[Start TEXT TO READ]

Power trading refers to purchasing and selling power between participants in the energy industry . Various forms of power trading are possible depending on the market design, ranging from short-term trading to long-term power purchase agreements.
One of the earliest forms of an energy market emerged in 1980, when Chile privatized its power industry. Other Latin American countries, such as Argentina, followed suit in the early 1990s and adopted elements of Chile’s newly-liberalized power sector. In 1990, England was the first European country to establish a liberalized power trading market, and its model was adapted for other Commonwealth countries. Even though the English market predated a European market, the European Commission was already working on plans for a European energy market in the 1980s. The aim was to create market driven by competition. During the 1990s, several European countries began liberalizing their power markets, which included efforts to unbundle power generation and distribution. The European Green Paper of 1995 played an important role in establishing the liberalization of the European energy landscape as a directive for the years to come. The next step came in 2000, when the Lisbon Strategy transformed this idea into actual policy. This triggered the creation of energy markets in the EU and established a rough road map for moving forward.
Today, market coupling enables cross-border trading, allowing several European countries to trade on the same power exchanges.
Historically in the United States, vertical integration in the energy industry meant there was less of a need for a dedicated energy market. This has slowly changed since the early 2000s, especially in the aftermath of the Californian electricity crisis in 2000. However, there are still distinct conceptual differences between individual states. Prior to market liberalization, the energy industry was essentially vertically integrated everywhere in the world. Electricity systems – from generation, to power sales, to the end-user – were generally state-owned or operated by private companies under government regulation. This meant there were hardly any markets for electricity. Potential shortages and surpluses in power were sold bilaterally. All power produced and consumed is noted in a balancing group, which also manages the balancing act between power feed-in and off-take (these must be equal). Forecast deviations in consumption and production are evened out using short-term trading. Please refer to our article on balancing groups for more details.

[End TEXT TO READ]

• **SHORT PROBLEM A**
Please translate this sentence from the power trading text into Spanish: "Today, market coupling enables cross-border trading, allowing several European countries to trade on the same power exchanges."
• **SHORT PROBLEM B**
Carry the power trading text forward from its final sentence with the next passage.
The listing has no connection to the power trading text.

[Start RECORD LIST]

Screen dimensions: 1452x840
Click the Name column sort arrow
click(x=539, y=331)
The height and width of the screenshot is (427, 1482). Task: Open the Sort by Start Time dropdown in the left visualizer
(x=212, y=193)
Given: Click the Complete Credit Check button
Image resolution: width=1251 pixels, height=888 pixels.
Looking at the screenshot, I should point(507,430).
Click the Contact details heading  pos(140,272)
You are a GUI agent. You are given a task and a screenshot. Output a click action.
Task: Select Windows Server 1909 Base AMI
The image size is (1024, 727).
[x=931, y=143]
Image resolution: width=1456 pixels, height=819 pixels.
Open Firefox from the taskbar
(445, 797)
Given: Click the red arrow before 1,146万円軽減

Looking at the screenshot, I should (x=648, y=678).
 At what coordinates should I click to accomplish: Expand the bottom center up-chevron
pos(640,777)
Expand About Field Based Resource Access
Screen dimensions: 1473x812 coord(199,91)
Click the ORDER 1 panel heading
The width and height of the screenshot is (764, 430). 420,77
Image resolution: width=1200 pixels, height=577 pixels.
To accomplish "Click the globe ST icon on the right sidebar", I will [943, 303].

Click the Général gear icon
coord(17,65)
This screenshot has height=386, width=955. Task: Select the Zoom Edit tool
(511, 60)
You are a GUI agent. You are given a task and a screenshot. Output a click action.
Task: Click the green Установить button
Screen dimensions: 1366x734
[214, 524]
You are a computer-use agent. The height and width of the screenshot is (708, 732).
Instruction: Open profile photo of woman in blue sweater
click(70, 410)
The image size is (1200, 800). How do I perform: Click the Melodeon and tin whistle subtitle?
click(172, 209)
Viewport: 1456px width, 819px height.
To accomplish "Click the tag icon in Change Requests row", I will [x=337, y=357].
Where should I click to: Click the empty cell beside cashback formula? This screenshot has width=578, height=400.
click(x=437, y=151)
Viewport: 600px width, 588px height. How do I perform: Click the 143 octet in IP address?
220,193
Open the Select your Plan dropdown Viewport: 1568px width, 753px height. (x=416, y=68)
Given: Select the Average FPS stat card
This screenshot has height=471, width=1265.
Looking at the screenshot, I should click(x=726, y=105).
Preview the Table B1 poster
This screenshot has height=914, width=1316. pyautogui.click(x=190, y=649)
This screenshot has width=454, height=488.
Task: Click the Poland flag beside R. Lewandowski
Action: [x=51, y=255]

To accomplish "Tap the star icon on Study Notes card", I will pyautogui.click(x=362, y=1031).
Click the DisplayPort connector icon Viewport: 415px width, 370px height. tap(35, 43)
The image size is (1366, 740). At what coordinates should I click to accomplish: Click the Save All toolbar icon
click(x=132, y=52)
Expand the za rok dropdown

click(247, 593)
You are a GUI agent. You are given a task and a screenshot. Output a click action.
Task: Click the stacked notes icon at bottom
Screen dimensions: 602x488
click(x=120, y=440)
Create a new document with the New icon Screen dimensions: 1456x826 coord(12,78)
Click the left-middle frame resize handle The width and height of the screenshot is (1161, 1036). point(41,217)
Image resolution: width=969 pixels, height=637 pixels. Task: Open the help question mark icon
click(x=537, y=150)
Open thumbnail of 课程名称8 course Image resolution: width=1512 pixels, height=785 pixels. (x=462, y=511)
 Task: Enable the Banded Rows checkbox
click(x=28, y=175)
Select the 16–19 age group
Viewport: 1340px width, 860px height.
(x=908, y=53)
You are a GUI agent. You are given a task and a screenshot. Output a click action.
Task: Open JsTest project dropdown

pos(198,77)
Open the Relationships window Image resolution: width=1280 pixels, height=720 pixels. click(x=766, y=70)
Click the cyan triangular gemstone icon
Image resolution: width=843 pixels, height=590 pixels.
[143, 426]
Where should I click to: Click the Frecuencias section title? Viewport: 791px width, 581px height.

[End RECORD LIST]

• **EXERCISE RESULT A**
Hoy en día, el acoplamiento de mercados permite el comercio transfronterizo, lo que hace posible que varios países europeos comercien en las mismas bolsas de electricidad.

• **EXERCISE RESULT B**
Power is traded on different marketplaces. In general, the power delivery timeframe and the form of the transaction characterize how the marketplaces are defined. Since power cannot yet be stored in large quantities, power trading is conducted using either short-term trades or long-term agreements, in which the power has yet to be produced.
In OTC (over-the-counter) trading, power is directly traded between two parties, with prices and trading volume agreed in bilateral negotiations. OTC trading is the most common form of power trading, especially in the conventional power industry. It is less common in the renewables industry. Read more here.
A power purchase agreement (PPA) often refers to a long-term electricity supply agreement between two parties, usually a power producer and a customer (such as an electricity consumer or trader). A power producer is usually seeking long-term income with a PPA, while a power consumer is seeking long-term power provision. For a more detailed overview, have a look at our PPA article.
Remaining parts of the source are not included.